His burgeoning success only served to further spur Demirkan’s musical growth. More determined than ever to find a way of melding the music of his homeland with the hard rocking sounds of the West, he continued to seek out new ingredients that could function as a logical creative bridge. He found what he had been searching for when he began introducing key elements of Eastern philosophies into his musical mix. Eventually, this heady blend of meditation, musical exploration, social awareness and shredding guitar riffs led him to create the music found on Awakening – which Demirkan states represents the first release in a trilogy of promised discs that together will form War III.

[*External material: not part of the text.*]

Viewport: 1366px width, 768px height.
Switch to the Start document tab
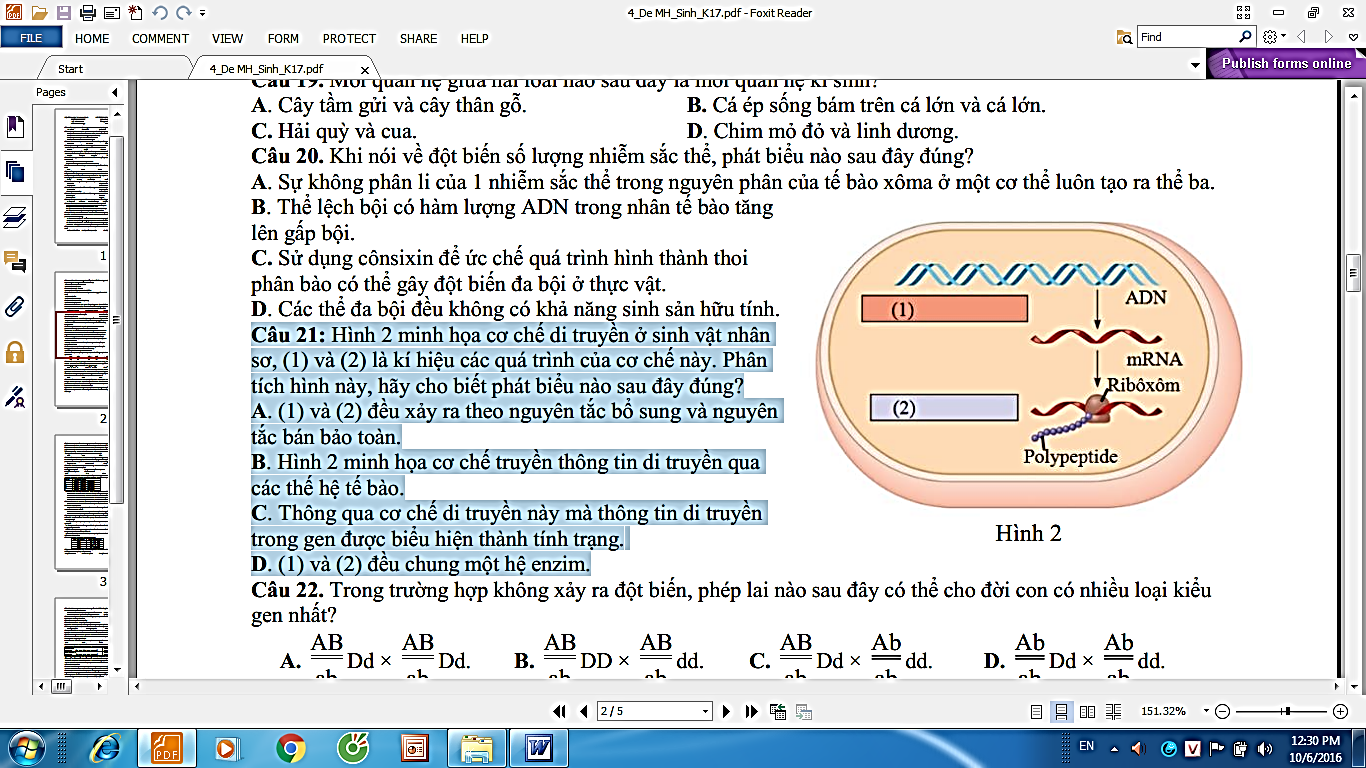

“I have always been exposed to a lot of different cultures,” he said. “I come from a land where people have different roots. Some are Arab, others are Armenian, Syrian and Jewish. We you try to bring all of that into a Western context it can be challenging, but it became second nature to me. That’s why my rhythms, my vocal phrasing or the melodies I write are just a little different. Then when I went to Thailand, Japan and China in 2007, new elements started to enter my music. It gave my music a new meaning.”
This unique blend of contrasting cultural philosophies and mingled musical attitudes can be heard throughout Awakening. As shown on such songs as Let It Burn, Money Is and Hold Onto the Innocence, Demirkan showcases the full gamut of his musical skills. From rugged funk strut, to pure metallic bravado, to surprising acoustic tenderness, the material featured on Awakening brilliantly displays Demirkan’s ability to craft songs that smoothly blend power and precision with more than a modicum of politically-inspired lyrical savvy.
Perhaps this approach is best reflected in Freedom, a song that boldly spits in the face of the rising tide of oppression that is encircling the globe, while never losing its firm hard rock footing. Indeed, upon listening to the entirety of Awakening – which features cover art by the legendary Hugh Syme, whose work has adorned albums by everyone from Rush to Iron Maiden to Queensryche — it is apparent that this is the work of a man in full control of the entire spectrum of his highly individualistic musical approach. Unquestionably, Demir Demirkan is an artist to be reckoned with… someone who knows that in the 21st Century the hard rock form is more than just alive and well. It is a style still longing to be guided to higher levels of acclaim by exciting new forces and stimulating new ideas.
“I don’t hold anything back,” he said. “There’s no A&R person. No one is asking me to do or not do anything with this music. And for the first time, I decided not to produce myself. I’d been producing my own albums since I started. But I partnered with Phil Galdston on Awakening, which was a great blessing because I trust him with my music. He helped me learn to let the music take me to where it wanted to go, rather than me directing it all the time.”